Probabilities

He wanted to know more, despite the complexity of the subject.

He would have to describe himself as a layman who wanted to know more about the financial services industry. With this in mind, he attended a free information seminar. During this two-hour evening, devoted to making money from investments and the workings of the stock exchange, there were repeated references to the Longfrost-Bunsworth Principle of Statistical Probability. Despite it being generally accepted that any one chance event will have no bearing on any future chance events, the Longfrost-Bunsworth Principle shows that the outcome of a random event can offer a degree of predictability when working with a small example. As interesting as it was to see graphs and tables based on this principle, there was no information given about who Longfrost and Bunsworth were.

Later that same evening, while it was all still fresh in his mind, he sat down at his computer. It turned out that Reginald Longfrost was the owner of a large ice-cream factory that is still a thriving business that he built up virtually from scratch, while Arthur Bunsworth, who inherited a chain of bakeries when his father died, and has since expanded the business with more shops opened in several other towns around the country.
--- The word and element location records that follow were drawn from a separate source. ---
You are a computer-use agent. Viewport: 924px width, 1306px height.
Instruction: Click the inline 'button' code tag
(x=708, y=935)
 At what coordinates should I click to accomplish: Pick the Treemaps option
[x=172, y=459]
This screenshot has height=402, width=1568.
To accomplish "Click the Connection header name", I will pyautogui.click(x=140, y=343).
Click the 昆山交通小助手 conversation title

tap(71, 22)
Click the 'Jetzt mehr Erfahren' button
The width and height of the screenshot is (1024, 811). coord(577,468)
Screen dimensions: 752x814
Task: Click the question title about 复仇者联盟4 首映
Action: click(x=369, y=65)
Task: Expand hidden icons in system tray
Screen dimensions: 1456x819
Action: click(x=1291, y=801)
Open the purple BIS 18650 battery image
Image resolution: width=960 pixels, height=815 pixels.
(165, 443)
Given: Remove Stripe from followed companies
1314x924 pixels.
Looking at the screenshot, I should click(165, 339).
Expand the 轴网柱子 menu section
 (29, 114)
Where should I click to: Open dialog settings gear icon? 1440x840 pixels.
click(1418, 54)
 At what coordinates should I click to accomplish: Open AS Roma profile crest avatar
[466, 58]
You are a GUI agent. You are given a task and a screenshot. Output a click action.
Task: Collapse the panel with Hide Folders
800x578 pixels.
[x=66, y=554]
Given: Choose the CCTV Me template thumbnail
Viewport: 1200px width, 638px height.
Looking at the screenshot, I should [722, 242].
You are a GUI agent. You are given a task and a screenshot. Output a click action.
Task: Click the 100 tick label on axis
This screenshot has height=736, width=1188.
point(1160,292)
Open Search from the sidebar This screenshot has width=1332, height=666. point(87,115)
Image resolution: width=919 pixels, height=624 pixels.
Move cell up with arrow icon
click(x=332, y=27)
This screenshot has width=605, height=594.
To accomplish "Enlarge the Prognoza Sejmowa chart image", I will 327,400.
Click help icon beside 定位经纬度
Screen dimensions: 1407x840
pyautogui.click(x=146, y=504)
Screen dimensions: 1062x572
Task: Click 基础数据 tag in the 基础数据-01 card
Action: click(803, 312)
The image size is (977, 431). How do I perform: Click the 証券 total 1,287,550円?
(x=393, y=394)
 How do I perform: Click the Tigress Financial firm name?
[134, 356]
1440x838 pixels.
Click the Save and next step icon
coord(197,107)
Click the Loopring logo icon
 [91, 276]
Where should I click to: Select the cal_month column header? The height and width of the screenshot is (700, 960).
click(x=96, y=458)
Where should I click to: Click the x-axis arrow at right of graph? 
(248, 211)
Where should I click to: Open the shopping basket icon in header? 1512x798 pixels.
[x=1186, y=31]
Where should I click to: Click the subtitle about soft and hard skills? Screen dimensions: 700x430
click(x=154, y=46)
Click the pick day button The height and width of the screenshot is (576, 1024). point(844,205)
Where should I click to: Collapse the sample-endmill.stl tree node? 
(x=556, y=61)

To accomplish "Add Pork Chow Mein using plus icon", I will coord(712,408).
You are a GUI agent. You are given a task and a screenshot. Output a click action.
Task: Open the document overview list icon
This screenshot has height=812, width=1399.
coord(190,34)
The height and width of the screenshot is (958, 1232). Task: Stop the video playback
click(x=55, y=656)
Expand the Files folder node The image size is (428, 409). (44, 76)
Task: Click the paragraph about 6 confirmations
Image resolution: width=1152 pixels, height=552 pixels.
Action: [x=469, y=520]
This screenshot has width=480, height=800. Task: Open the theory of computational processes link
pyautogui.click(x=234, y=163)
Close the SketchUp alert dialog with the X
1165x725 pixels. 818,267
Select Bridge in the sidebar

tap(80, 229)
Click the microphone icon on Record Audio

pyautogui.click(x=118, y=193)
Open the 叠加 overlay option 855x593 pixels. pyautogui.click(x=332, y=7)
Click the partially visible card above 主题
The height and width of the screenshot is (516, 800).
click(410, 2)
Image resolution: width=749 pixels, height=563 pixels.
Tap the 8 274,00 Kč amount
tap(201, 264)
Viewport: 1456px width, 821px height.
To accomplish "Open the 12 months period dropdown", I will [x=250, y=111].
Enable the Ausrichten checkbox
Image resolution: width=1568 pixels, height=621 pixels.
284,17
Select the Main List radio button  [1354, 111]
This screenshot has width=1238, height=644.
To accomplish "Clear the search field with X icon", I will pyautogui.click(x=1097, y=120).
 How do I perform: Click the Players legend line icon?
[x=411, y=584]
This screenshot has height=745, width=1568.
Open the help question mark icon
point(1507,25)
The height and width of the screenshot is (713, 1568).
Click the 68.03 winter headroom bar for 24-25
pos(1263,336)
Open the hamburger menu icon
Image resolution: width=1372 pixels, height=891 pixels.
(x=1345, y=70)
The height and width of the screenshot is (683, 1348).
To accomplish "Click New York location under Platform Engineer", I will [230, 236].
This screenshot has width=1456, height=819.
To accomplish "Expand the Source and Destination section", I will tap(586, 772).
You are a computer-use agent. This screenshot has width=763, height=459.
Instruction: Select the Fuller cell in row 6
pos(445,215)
Although it wasn’t clear how these two wealthy men came up with the principle in question, there were a number of versions concerning this. The majority had it that it was discussed and developed late one evening aboard Bunsworth’s yacht, the ‘Unlikely’. It is said that Bunsworth and Longfrost had spent the greater part of one particular evening playing poker, when a conversation was struck up that dealt with statistical probabilities. It is reported that after finishing off a bottle of Cherry Brandy, the two men scribbled down the said principle, using several coasters.

However, despite being a layman and having little or no specialised knowledge concerning such things, he couldn’t help thinking that the possibility of these two inebriated men could actually discover this principle was highly unlikely.

Unless, of course, one applied the Longfrost-Bunsworth Principle of Statistical Probability.